Lukisan Ketiga

975 169 25
                                    


[Lukisan Jingga di Angkasa]

.
.
.
.
.

.
.
.
.
.

Seorang dokter wanita melangkah santai menuju ruang UGD sambil mendekatkan ponsel ke telinganya. "Sudah cari ke sekolah?" tanyanya pada lawan bicara di telepon. Sesekali ia menjawab dengan gumaman. Lalu, menghela napas panjang sebelum membalas ucapan dari seberang sana.

"Hampir dua puluh empat jam menghilang. Lapor polisi saja.
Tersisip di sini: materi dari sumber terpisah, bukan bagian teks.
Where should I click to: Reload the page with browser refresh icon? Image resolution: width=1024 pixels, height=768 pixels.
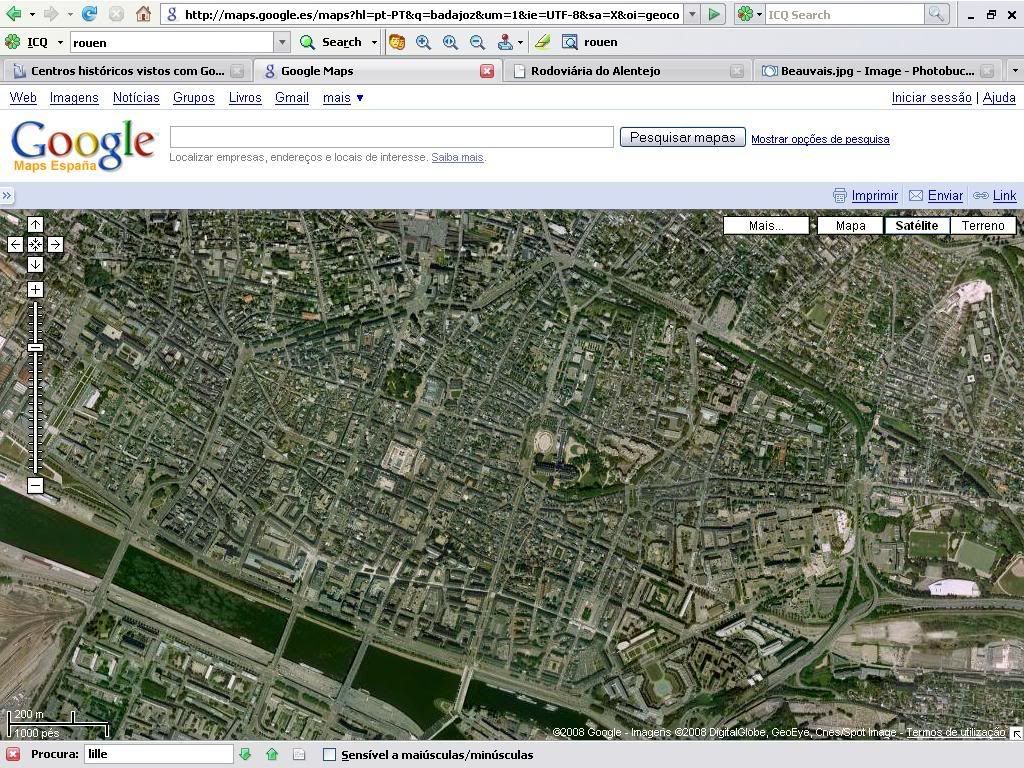[90, 14]
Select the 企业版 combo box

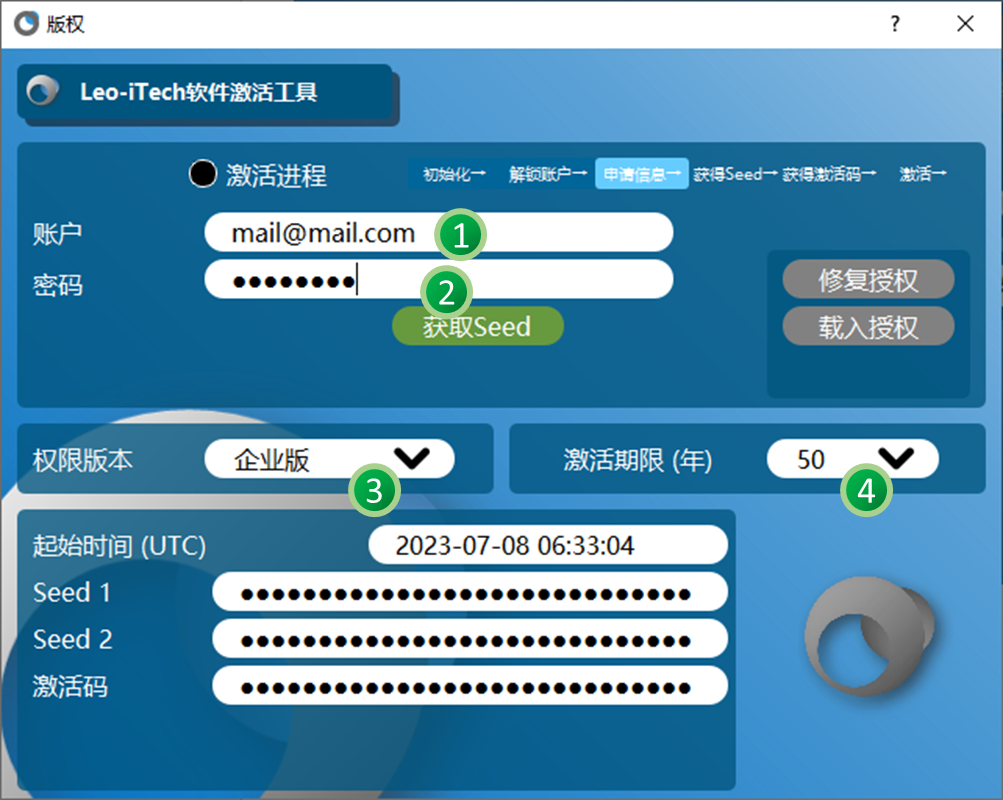300,459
Jam tugasku sedikit lagi selesai. Nanti aku ke rumahmu atau menyusul ke kantor polisi?"

Hening sejenak, lalu dokter itu bergumam lagi hingga akhirnya menutup pembicaraan. Kemudian, ia melangkah lebih cepat hingga ke UGD. Berniat memeriksa dokter dan perawat yang sedang bertugas di sana.

"Kudengar ada pasien yang langsung dirujuk ke spesialis syaraf? Siapa namanya?" tanya dokter wanita itu sambil menengadahkan tangan. Tanpa kata, perawat yang berjaga sudah tahu apa yang diminta. Papan rekam medis pasien yang dibicarakan sang dokter.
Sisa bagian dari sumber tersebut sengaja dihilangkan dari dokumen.